HDP deploy with CB CLI

This article provides step by step instruction for installing cloudbreak 2.5 release candidate on OSX and launch HDP

Environment

OSX HighSierra (laptop)
Openstack environment keystone-v3 via VPN (internal facing)

Pre-Requisite

Homebrew
Java 1.8+

If you start from scratch on OSX High Sierra

# install homebrew
/usr/bin/ruby -e "$(curl -fsSL https://raw.githubusercontent.com/Homebrew/install/master/install)"
# install cask
brew tap caskroom/cask
#install pre-req
brew cask install java8

optionally - installing docker, While the official docs state docker and docker-machine are required, you can skip installing them because cbd brings it with it into ".deps" folder in cloudbreak home.

brew cask install docker
brew install docker-machine-driver-xhyve

Concepts and Components

We are going to use the following 3 components

Cloudbreak Deployer (cbd)
Cloudbreak Application (14 docker containers with cloudbreak application at the center)
Cloudbreak Command Line Interfacec (cb)

Cloudbreak Deployer

cloudbreak deployer (cbd) is a collection of bash scripts that are wrapped in a single go executable. cbd provides an easy mechanism to download, deploy and manage the cloudbreak application. I am going to use release candidate 2.5 in this tutorial, the master is currently at 2.6 if you remove the "-s $branch" you can test with the latest build

# get cloudbreak deployer (cbd)
export branch='rc-2.5'
curl -s https://raw.githubusercontent.com/hortonworks/cloudbreak-deployer/master/install-dev | sh -s $branch
mkdir cbd25 
cd cbd25
# optionally - the single go executable is placed in /usr/bin or /usr/local/bin but I prefere it isolated
mv $(which cbd) .
alias cbd=$pws/cbd
# version check
cbd --version

Cloudbreak is an application composed of a number of services running as docker containers. Since we are running cloudbreak on OSX and the deployer was built before the native docker support was available, it is requiring a docker-mamachine which is a light VM that runs the docker engine and will host all cloudbreak services. (I do believe it is possible to change cloudbreak deployer code to use OSX native docker and will test and report on this in a future post).

cbd machine create
docker-machine ls

We need to tell the docker cli to connect with the docker engine in the VM and not the native OSX docker engine (in case it is installed). the following env setting is supplied by docker-machine...

docker-machine env cbd
# output
# export DOCKER_TLS_VERIFY="1"
# export DOCKER_HOST="tcp://192.168.64.10:2376"
# export DOCKER_CERT_PATH="/Users/eden/.docker/machine/machines/cbd"
# export DOCKER_MACHINE_NAME="cbd"
# Run this command to configure your shell:
# eval $(docker-machine env cbd)

Before we are going to run cbd pull which will download all the containers for the cloudbreak application, to illustrate the distinction between the OSX native docker and the docker-machine that was installed for you by cbd lets looks at what our docker cli think about the platform it is running on.

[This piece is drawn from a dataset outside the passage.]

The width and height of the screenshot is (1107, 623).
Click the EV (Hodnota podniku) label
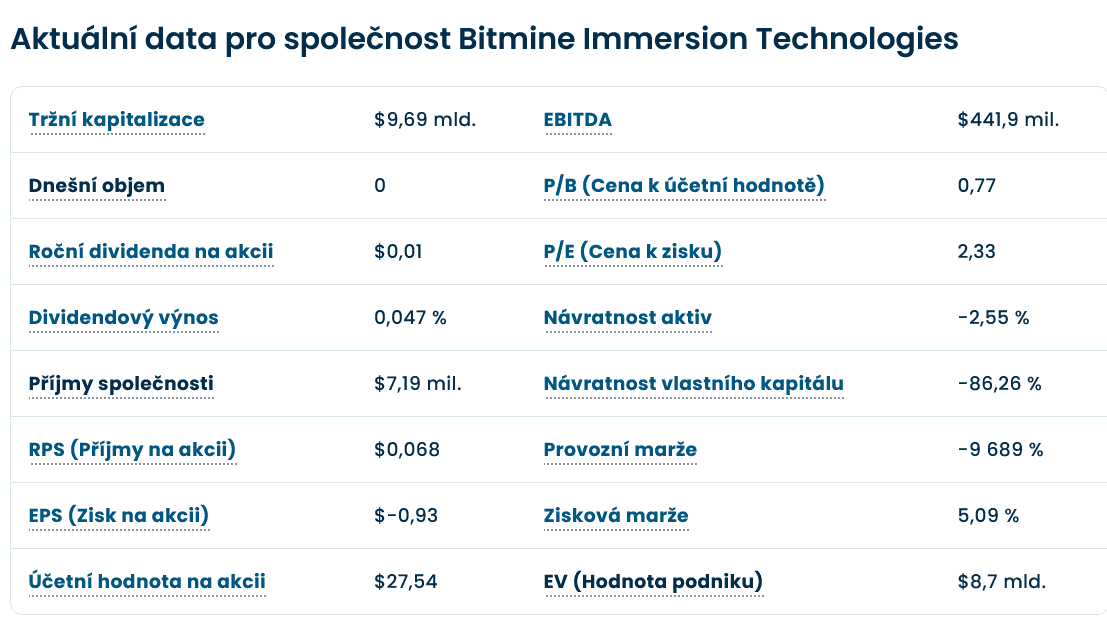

This will only work if you are using the native docker on OSX

docker info | grep Kernel # before eval, if docker is installed on OSX
Kernel Version: 4.9.87-linuxkit-aufs
eval $(docker-machine env cbd)
docker info | grep Kernel # after eval regardless...
Kernel Version: 4.9.89-boot2docker

Notice how now we are running the docker containers inside the docker machine VM and when using docker client we are talking to the docker engine in the VM. We are now ready to pull the containers for the services that compose cloudbreak - this may take some time…

cbd pull
# list all containers
docker ps
# a nicer way to look at it - as you can see there are 14 containers which together make up cloudbreak
docker ps --format '{{.Names}}' | cut -d_ -f2

Cloudbreak deployer is using a file called Profile to generate the docker-compose.yml Cloudbreak deployer will create a default Profile for you but at the very least you need to add a default password by adding UAA_DEFAULT_USER_PW=mypss, the default user is admin@example.com - I am going to change that, but this is an optional step

cat << EOF >> Profile
export ULU_SUBSCRIBE_TO_NOTIFICATIONS=true
export UAA_DEFAULT_USER_PW='admin'
export UAA_DEFAULT_USER_FIRSTNAME='first'
export UAA_DEFAULT_USER_LASTNAME='last'
export UAA_DEFAULT_USER_EMAIL='email@domain.com'
export UAA_ZONE_DOMAIN='domain.com'
EOF
# user cloudbreak deployer to start cloudbreak
cbd start

now when all the containers are up and running you can open cloudbreak UI

eval $(./cbd env export | grep ULU_HOST_ADDRESS) ; open $ULU_HOST_ADDRESS

That's enough UI for one day.. let's go back to the command line and download cloud break CLI
cbd env export - provides a list of environment variables that are set and used by cbd. ULU_HOST_ADDRESS is the address for the cloudbreak login UI. you can login with UAA_DEFAULT_USER_EMAIL and UAA_DEFAULT_USER_PW - in my case this will be enuriel@hortonworks.com / admin

Cloudbreak command line interface (cb)

Cloudbreak cli (cb) is the command line interface wrapper for cloudbreak REST API, which makes automate deployments easier. It resembles aws, openstack and other common clis that wraps REST APIs. as such the first thing we need to do is download and configure the client to talk with the REST endpoint.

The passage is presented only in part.